:: Your assignment ::
Where in the entries below does "will" appear? Copy every line that has it.

:: Listed entries ::
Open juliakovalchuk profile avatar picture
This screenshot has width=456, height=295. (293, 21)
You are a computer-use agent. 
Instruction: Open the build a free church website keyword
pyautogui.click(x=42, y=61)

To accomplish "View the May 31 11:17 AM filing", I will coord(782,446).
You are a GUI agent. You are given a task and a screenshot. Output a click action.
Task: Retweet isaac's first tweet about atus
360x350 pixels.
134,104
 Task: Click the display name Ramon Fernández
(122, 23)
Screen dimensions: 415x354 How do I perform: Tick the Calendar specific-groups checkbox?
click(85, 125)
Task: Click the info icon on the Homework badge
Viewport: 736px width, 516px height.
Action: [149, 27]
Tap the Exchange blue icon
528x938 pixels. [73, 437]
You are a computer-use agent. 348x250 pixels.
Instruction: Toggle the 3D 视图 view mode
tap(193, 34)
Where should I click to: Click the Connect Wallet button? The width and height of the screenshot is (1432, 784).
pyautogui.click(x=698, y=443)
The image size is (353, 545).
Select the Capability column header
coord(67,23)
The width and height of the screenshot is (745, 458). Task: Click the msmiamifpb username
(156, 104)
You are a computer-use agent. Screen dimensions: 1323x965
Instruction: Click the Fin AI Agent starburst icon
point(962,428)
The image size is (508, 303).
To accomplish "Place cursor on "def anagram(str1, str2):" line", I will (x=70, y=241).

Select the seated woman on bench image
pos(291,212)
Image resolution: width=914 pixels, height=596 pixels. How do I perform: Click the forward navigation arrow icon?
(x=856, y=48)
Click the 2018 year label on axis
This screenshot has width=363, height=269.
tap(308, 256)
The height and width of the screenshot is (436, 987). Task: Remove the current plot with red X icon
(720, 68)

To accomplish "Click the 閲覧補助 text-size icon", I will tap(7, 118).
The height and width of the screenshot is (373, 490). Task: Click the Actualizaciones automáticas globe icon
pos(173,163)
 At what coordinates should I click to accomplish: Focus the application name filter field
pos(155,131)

:: Exercise output ::
To accomplish "View the May 31 11:17 AM filing", I will coord(782,446).
To accomplish "Place cursor on "def anagram(str1, str2):" line", I will (x=70, y=241).
To accomplish "Click the 閲覧補助 text-size icon", I will tap(7, 118).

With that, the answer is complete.